Mr. Taylor sued, with good reason. The legal term of art for a case like this is “a slam-dunk.” It should be needless to say that State’s former policy, which ignored the actual health status of the individual job applicant, was in blatant violation of the Rehabilitation Act. The Act expressly prohibits discriminating against someone because of their disability or perceived disability. (The courts have held for years that HIV can be a disabling condition because of the obvious substantial limitations it places on major life activities like sex and reproduction. State obviously perceived HIV-positive status to be disabling even if it was not in individual cases.)

Given the slam dunk nature of this case, once the case was set for trial, State wisely settled. Lambda Legal represented plaintiff Taylor, with support from attorneys at Arnold & Porter. Unfortunately, the settlement terms required Mr. Taylor to agree not to seek to join the foreign service. This is actually a loss to the Foreign Service, as the tri-lingual Mr. Taylor was a graduate of Georgetown’s SFS and would have been a shoo-in if not for his HIV status.

Under the new policy, new foreign service officers still must be available for world-wide deployment – but FSO candidates are now entitled to a case-by-case analysis of their actual health condition and capabilities, rather than automatic rejection due to a given diagnosis.
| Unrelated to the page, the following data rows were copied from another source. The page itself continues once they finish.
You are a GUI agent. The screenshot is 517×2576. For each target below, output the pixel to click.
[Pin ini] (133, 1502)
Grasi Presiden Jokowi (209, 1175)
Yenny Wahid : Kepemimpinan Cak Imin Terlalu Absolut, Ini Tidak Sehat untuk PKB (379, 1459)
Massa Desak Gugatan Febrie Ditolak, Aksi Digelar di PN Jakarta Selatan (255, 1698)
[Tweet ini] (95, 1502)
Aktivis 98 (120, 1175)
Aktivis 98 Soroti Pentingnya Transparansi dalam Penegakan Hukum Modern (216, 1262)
Here’s hoping that these recent developments help to ensure in future that the Foreign Service includes the best and brightest that this country has to offer, even if the best and brightest are unlucky enough to have to deal with HIV or cancer. At least in the future we will not be needlessly deprived of the services of talented foreign service officers solely because of their HIV-positive and cancer-survivor status.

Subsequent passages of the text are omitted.